Collect each line of the material below that contains the word "accomplish". Case must match.

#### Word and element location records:
──────────
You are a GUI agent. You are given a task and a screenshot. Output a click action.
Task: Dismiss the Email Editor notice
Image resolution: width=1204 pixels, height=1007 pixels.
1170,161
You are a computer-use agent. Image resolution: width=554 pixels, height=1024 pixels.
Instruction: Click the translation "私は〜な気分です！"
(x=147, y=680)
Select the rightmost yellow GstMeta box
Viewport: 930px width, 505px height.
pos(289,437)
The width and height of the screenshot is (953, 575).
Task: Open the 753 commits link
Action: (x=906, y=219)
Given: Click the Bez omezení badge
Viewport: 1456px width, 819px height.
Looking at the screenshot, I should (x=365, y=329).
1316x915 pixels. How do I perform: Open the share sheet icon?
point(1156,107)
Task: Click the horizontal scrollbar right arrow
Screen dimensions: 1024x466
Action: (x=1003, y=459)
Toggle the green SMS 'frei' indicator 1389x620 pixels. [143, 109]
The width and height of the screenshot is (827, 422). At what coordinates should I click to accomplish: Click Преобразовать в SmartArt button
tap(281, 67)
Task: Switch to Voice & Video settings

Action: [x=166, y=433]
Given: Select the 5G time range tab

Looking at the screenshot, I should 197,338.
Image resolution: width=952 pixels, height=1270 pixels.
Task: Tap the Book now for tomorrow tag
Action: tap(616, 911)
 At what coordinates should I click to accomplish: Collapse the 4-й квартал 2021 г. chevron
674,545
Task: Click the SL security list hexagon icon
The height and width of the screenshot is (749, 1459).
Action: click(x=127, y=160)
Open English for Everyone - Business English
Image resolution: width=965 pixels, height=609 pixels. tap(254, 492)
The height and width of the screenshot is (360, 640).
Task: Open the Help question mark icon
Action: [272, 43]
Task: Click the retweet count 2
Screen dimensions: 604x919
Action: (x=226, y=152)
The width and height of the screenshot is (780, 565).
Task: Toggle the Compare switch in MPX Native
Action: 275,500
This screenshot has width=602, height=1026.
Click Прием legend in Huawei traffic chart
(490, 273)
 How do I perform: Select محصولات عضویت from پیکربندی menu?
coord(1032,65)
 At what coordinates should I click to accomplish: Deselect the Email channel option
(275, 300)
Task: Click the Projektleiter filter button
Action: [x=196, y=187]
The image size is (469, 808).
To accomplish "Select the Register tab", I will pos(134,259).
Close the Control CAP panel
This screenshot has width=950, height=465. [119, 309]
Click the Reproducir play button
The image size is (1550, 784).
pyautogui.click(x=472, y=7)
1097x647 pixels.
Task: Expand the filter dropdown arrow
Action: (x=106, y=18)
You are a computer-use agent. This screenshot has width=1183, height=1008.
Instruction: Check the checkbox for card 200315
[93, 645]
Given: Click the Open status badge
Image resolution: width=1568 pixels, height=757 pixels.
──────────
#### SOLUTION FOR THIS TASK:
The width and height of the screenshot is (827, 422). At what coordinates should I click to accomplish: Click Преобразовать в SmartArt button
 At what coordinates should I click to accomplish: Collapse the 4-й квартал 2021 г. chevron
 At what coordinates should I click to accomplish: Deselect the Email channel option
To accomplish "Select the Register tab", I will pos(134,259).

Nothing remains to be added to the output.